Assessing safety monitoring in patients taking oral multiple sclerosis treatments [ASYMPTOTE]
Dr. Helen Tremlett
Affiliation: The University of British Columbia
Term: April 1, 2015 – March 31, 2019
Keywords: adverse events, safety, oral disease-modifying therapies, adherence
- Disease-modifying therapies (DMTs) that were given by injection first became available for people with multiple sclerosis (MS).

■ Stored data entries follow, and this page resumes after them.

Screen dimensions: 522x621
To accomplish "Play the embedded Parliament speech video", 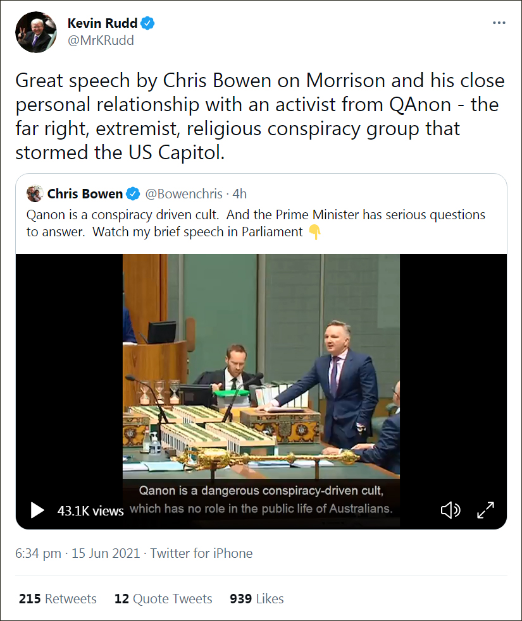I will click(x=37, y=510).
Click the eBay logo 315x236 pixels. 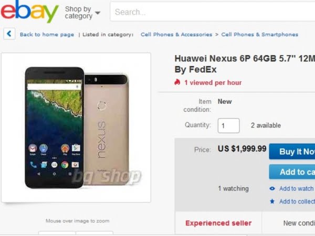pos(29,12)
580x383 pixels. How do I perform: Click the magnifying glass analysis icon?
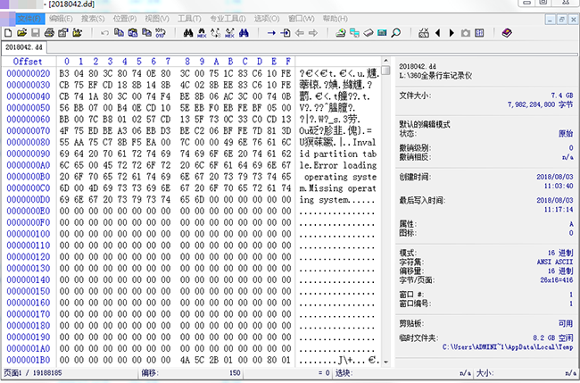(395, 33)
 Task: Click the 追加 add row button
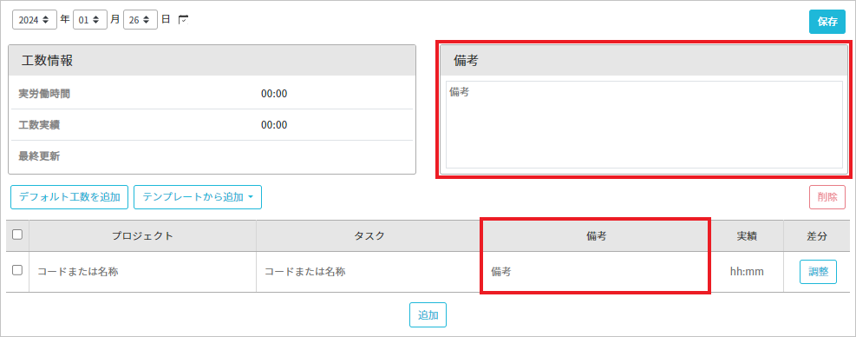point(428,315)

More recently, DMTs that are given by mouth have entered the market.
- Although these oral drugs provide more choice for people with MS, concerns over their safety have been raised and regular blood and urine testing is required.
- The research team will:
- Describe the uptake and use of these new oral drugs, evaluate their safety, determine whether people with MS take the drugs as prescribed, and assess whether the blood and urine tests are completed as often as recommended.

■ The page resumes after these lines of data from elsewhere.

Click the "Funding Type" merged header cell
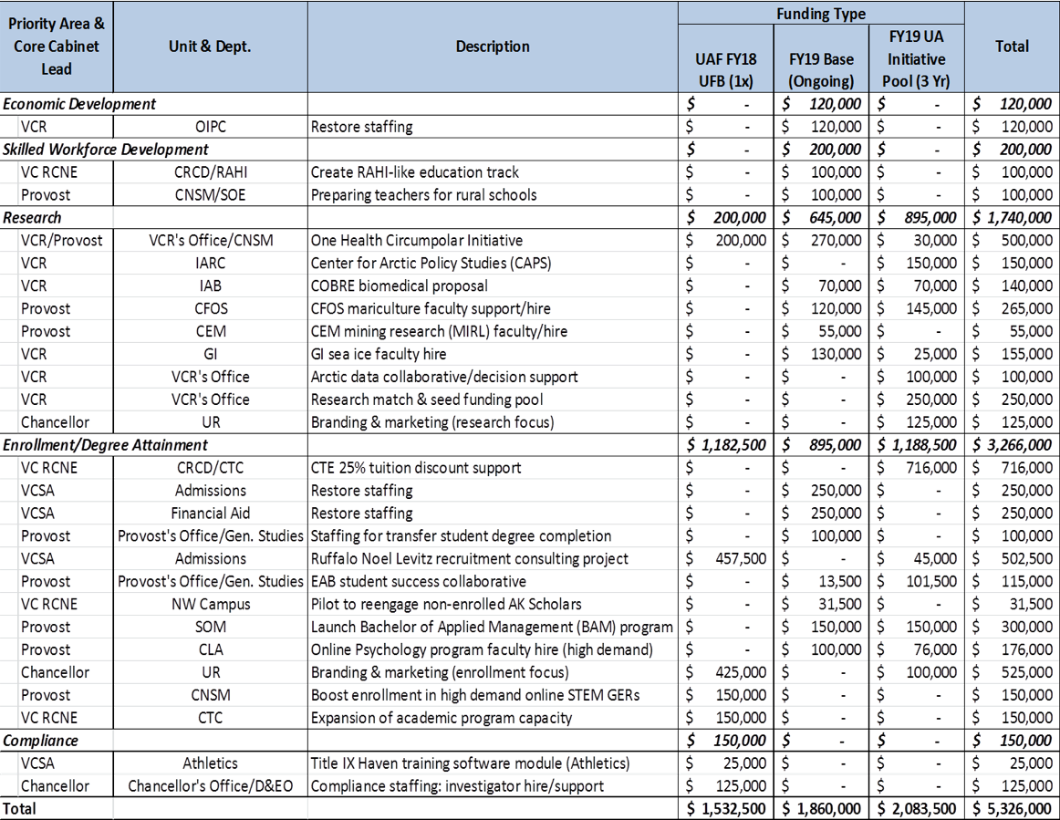Image resolution: width=1060 pixels, height=820 pixels. [821, 14]
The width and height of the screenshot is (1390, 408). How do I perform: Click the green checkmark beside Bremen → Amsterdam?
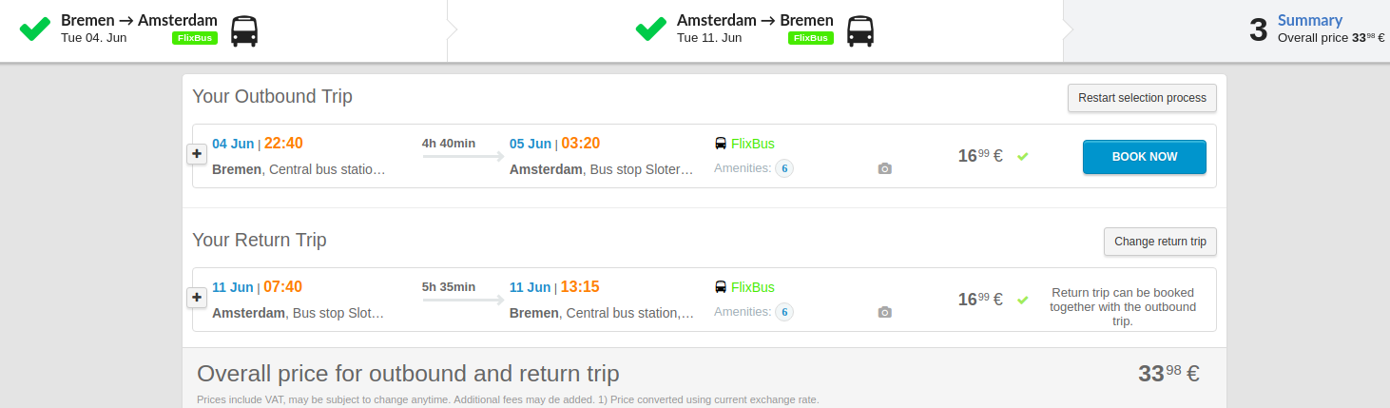(x=35, y=29)
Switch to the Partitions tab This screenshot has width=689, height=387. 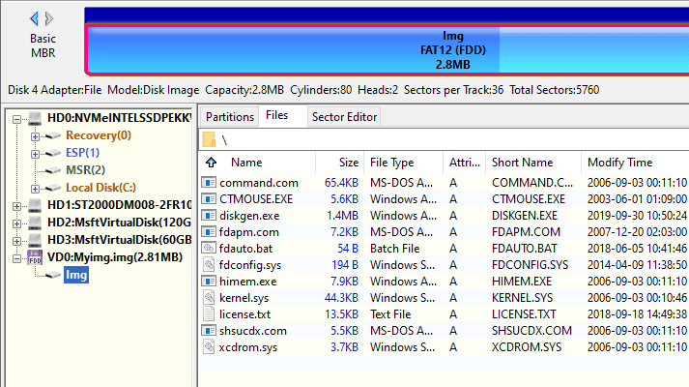230,117
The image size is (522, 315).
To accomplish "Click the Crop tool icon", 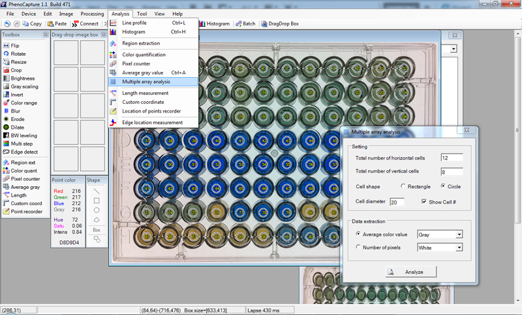I will [x=7, y=70].
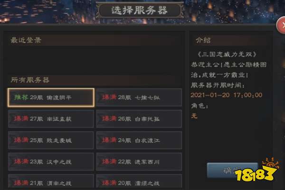Click the 选择服务器 title banner
The width and height of the screenshot is (285, 190).
(x=140, y=10)

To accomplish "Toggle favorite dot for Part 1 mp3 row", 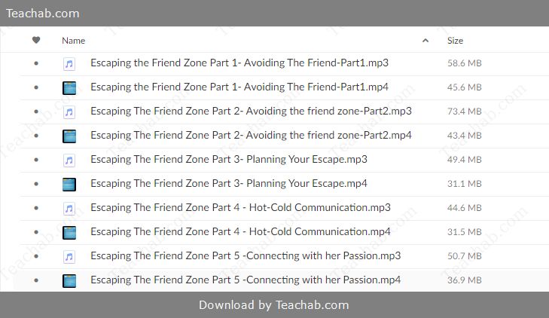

In the last five years, three oral disease-modifying therapies (DMTs) have been approved to treat MS. To date, there have been no population-based studies in Canada examining the safety of these drugs, nor has there been research tracking how well people living with MS adhere to these drugs. Dr. Helen Tremlett and her team will use a combination of health administrative data, prescription information, and laboratory test results to analyze safety and adherence information for fingolimod (Gilenya), dimethyl fumarate (Tecfidera) and teriflunomide (Aubagio) in people living with MS from British Columbia, Saskatchewan and Manitoba. The research team has discovered that uptake and use of fingolimod, dimethyl fumarate, and teriflunomide increased substantially over the first 2 to 5 years after their introduction, whereas the use of beta-interferon and glatiramer acetate decreased over the same time period. Furthermore, approximately 90% of people who started an oral DMTs continued to take it for at least 6 months, and approximately 80% continued on the drug for at least a year. This study is essential for gaining an initial understanding of the current use of oral therapies for MS and early signs of risk so that clinicians can make evidence-informed decisions about the treatment management plans for people living with MS.
Potential Impact: This examination of drug utilization, early safety signals, rates of adherence to the oral drugs and adherence to recommended laboratory tests is important, not only to gain an initial understanding of the use of these oral DMTs for MS but to help improve outcomes for those with MS.